ABOUT THIS EXERCISE
Could you print the stretch of lines below from the one with "Task: Click the flag icon in rank 3 row" through the one with "Instruction: Select the Slime Hat head slot", exactly as they stand and without any pictures?
※ ※ ※
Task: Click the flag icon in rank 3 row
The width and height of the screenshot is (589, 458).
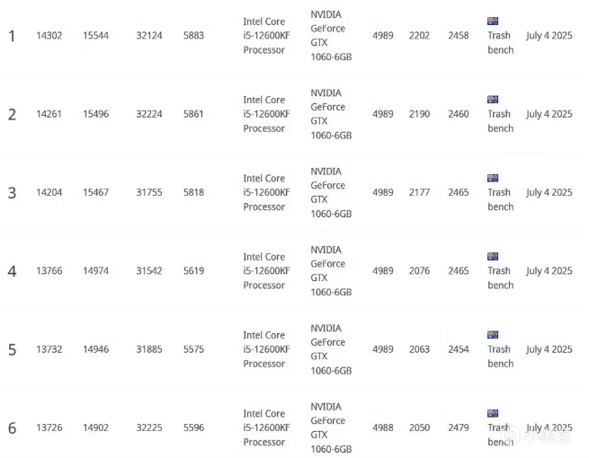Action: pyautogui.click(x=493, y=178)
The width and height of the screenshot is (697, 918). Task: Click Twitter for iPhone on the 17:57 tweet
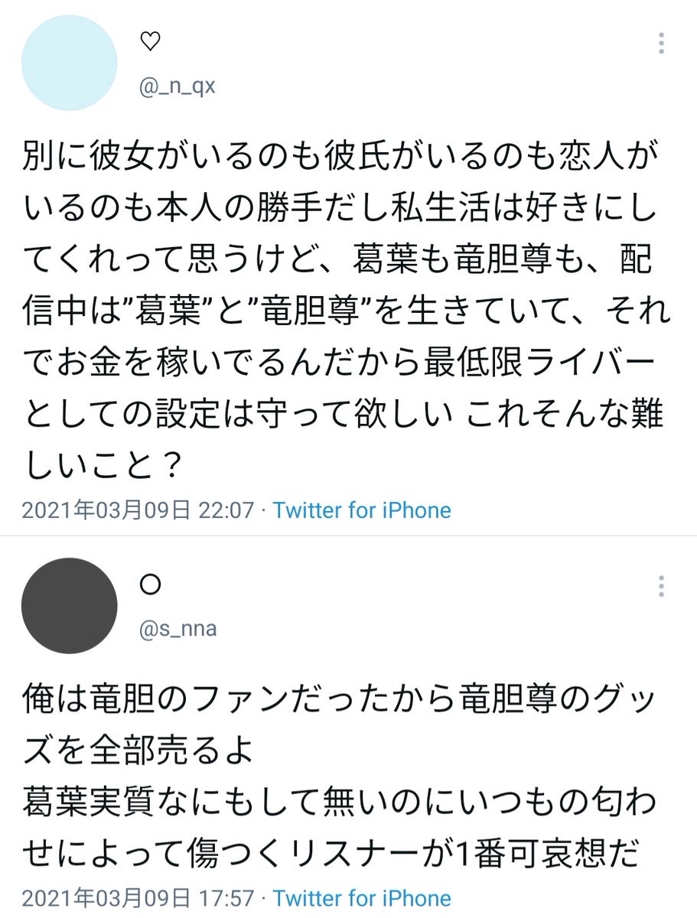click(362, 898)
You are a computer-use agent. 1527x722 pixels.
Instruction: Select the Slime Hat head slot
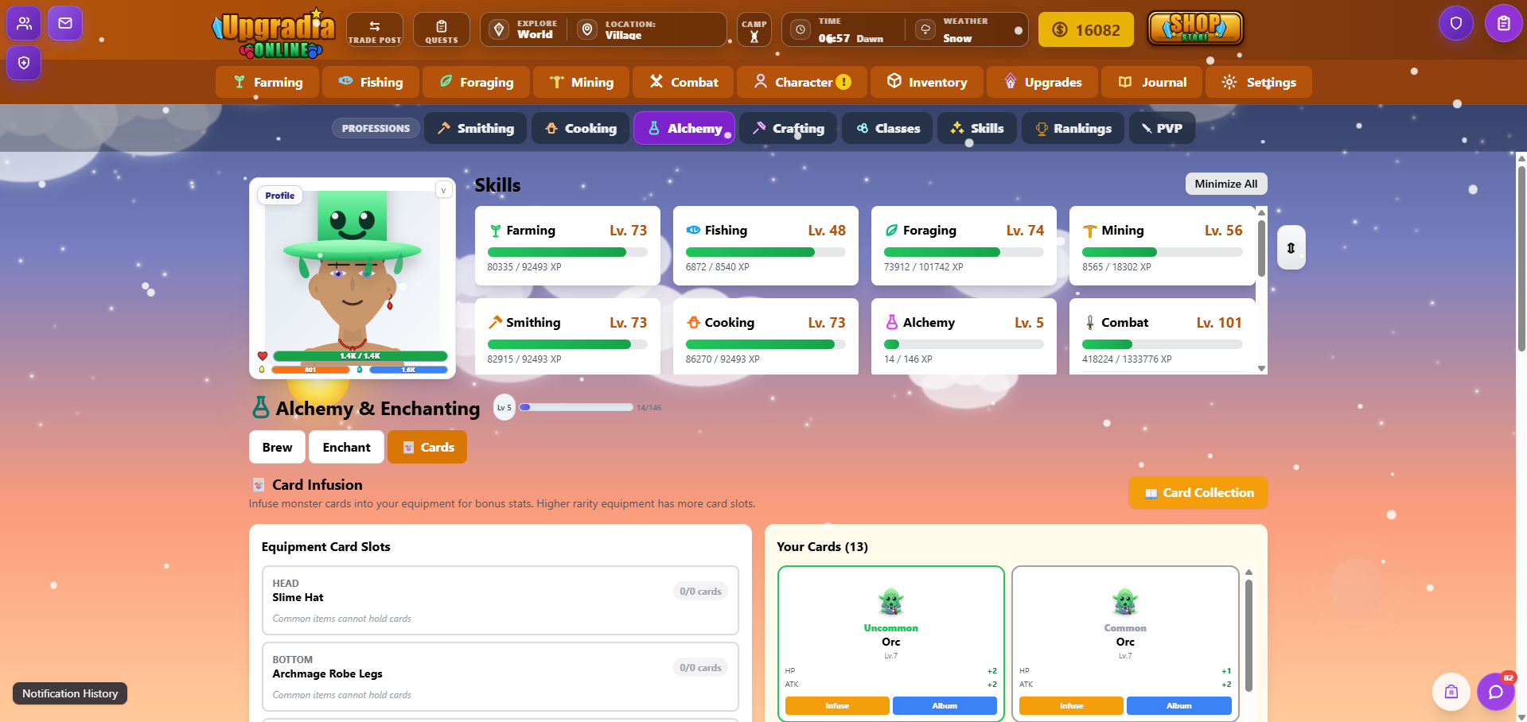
※ ※ ※
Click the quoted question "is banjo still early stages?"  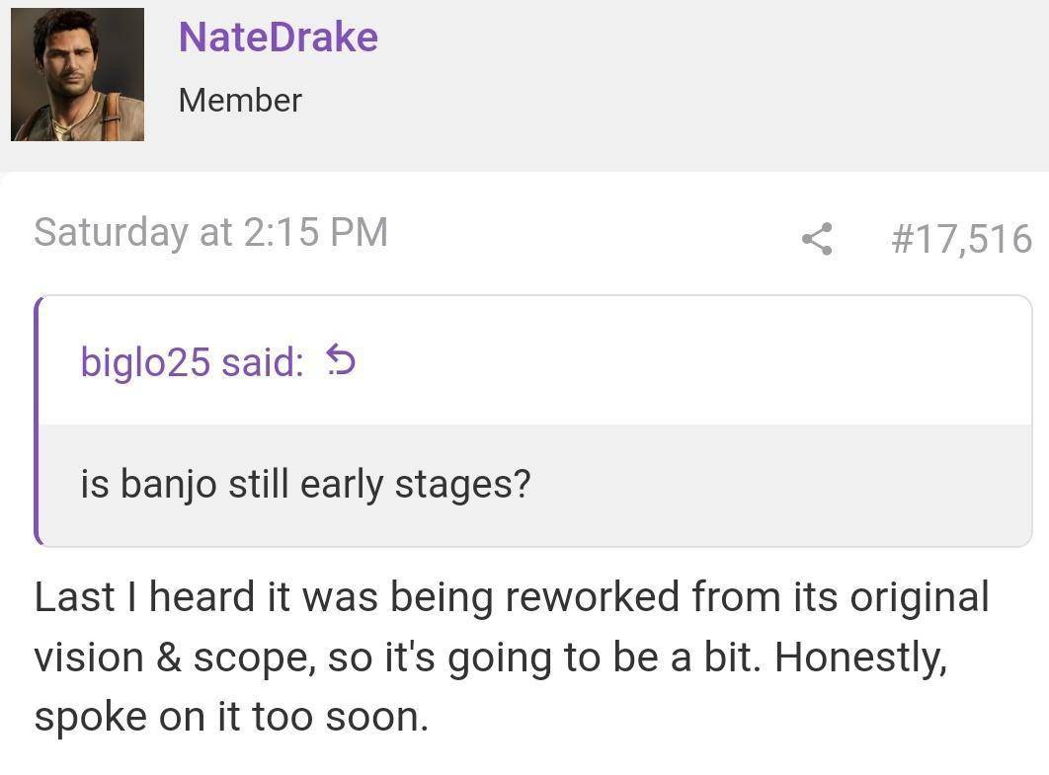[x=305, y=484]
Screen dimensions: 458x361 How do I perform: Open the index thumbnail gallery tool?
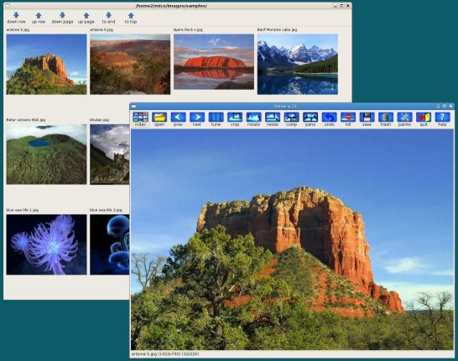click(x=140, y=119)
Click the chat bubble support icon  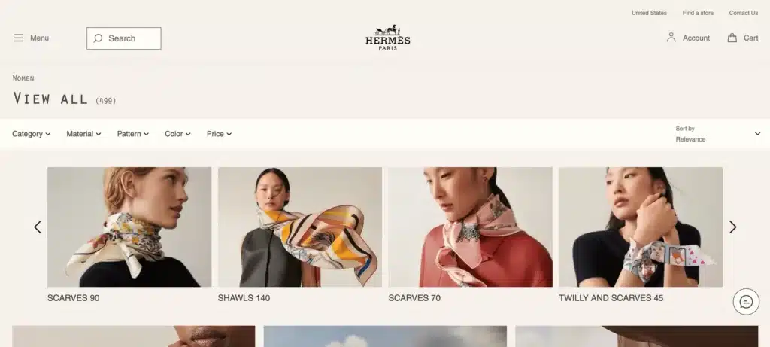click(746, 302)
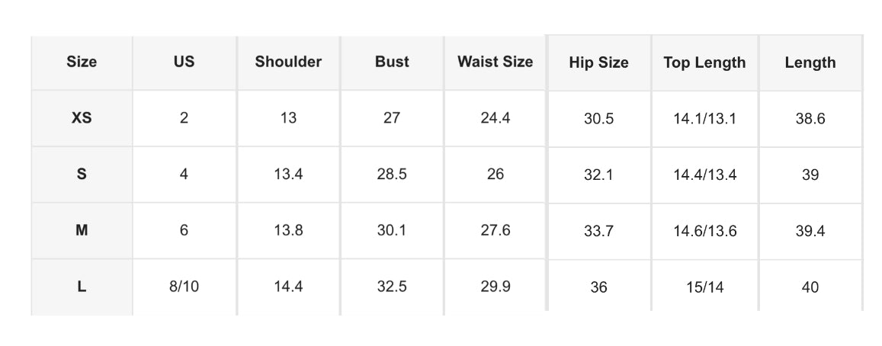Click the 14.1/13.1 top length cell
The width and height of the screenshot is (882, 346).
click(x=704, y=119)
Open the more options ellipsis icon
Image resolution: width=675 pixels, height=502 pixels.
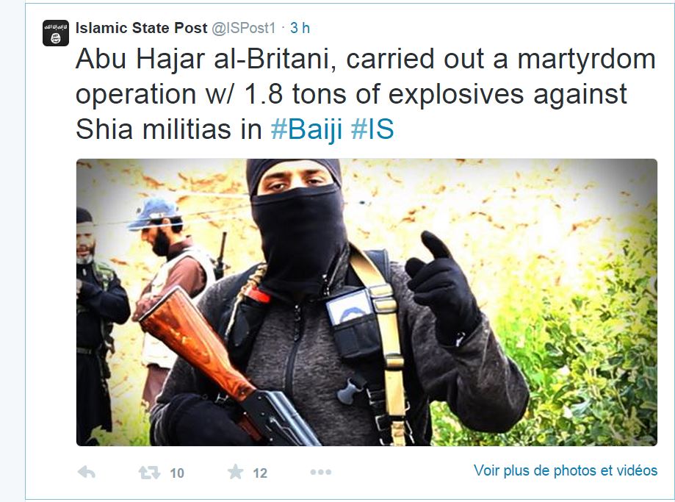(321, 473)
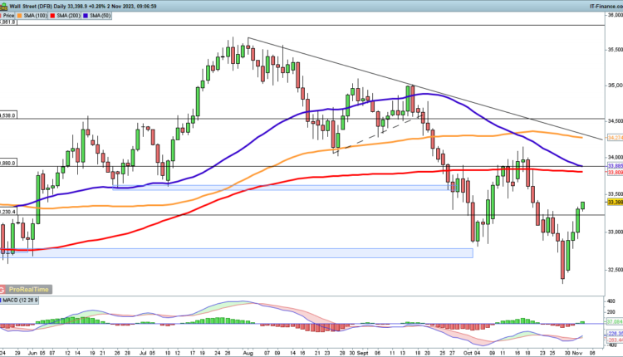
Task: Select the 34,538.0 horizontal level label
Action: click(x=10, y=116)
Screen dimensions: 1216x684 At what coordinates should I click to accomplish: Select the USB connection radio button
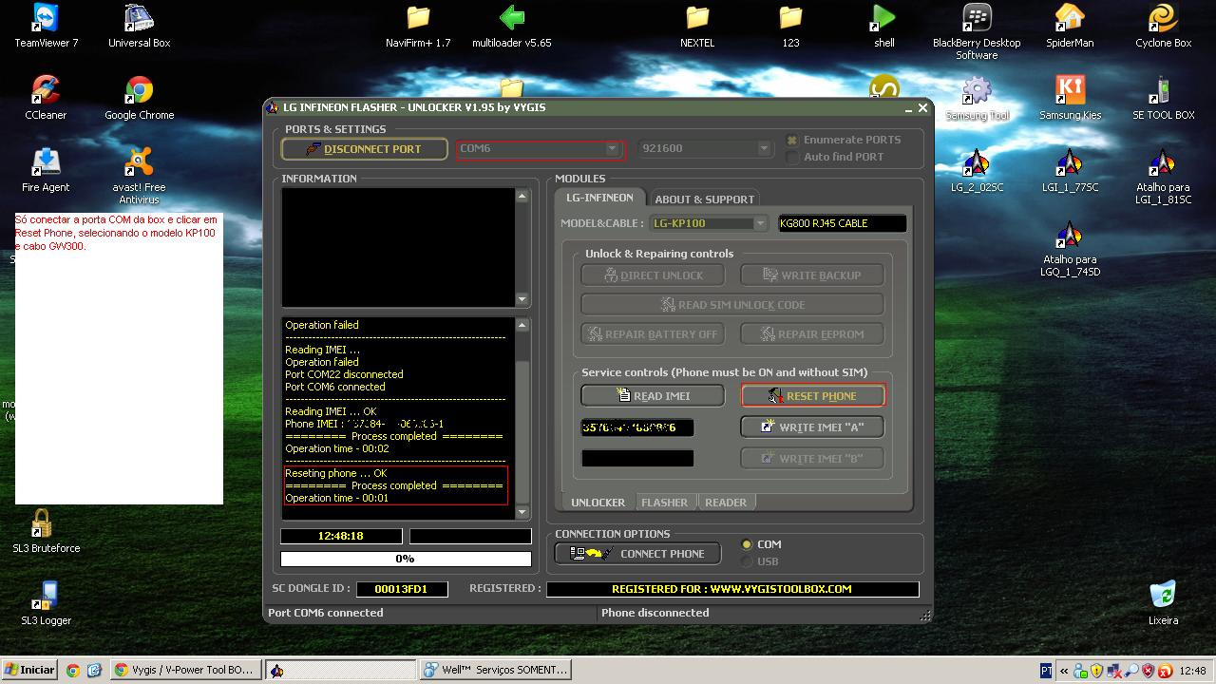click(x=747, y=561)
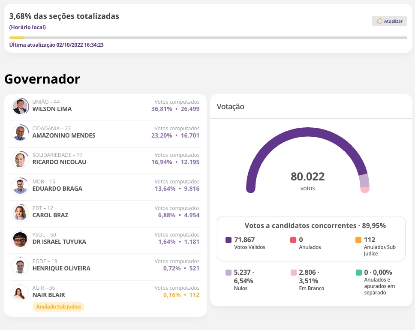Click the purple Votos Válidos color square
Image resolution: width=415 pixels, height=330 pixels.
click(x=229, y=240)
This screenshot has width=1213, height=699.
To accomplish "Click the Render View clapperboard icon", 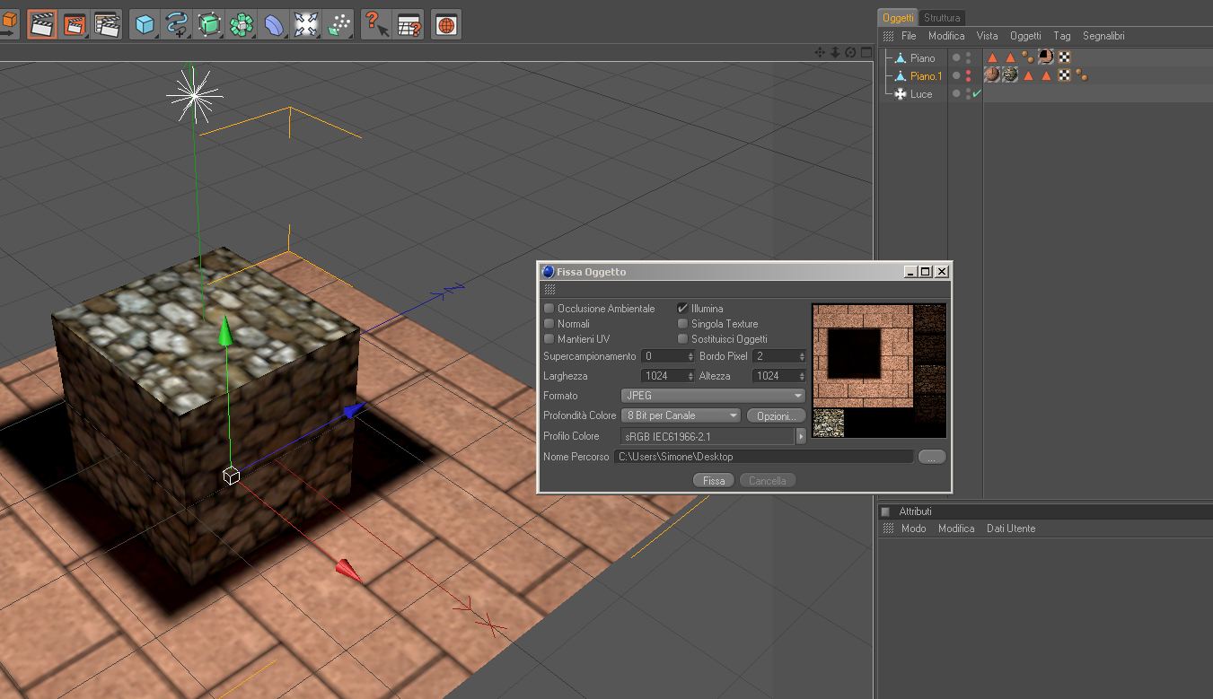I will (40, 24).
※ ※ ※
RESPONSE TO THE EXERCISE
Task: Click the flag icon in rank 3 row
The width and height of the screenshot is (589, 458).
Action: pyautogui.click(x=493, y=178)
The width and height of the screenshot is (697, 918). Task: Click Twitter for iPhone on the 17:57 tweet
click(362, 898)
You are a computer-use agent. 1527x722 pixels.
Instruction: Select the Slime Hat head slot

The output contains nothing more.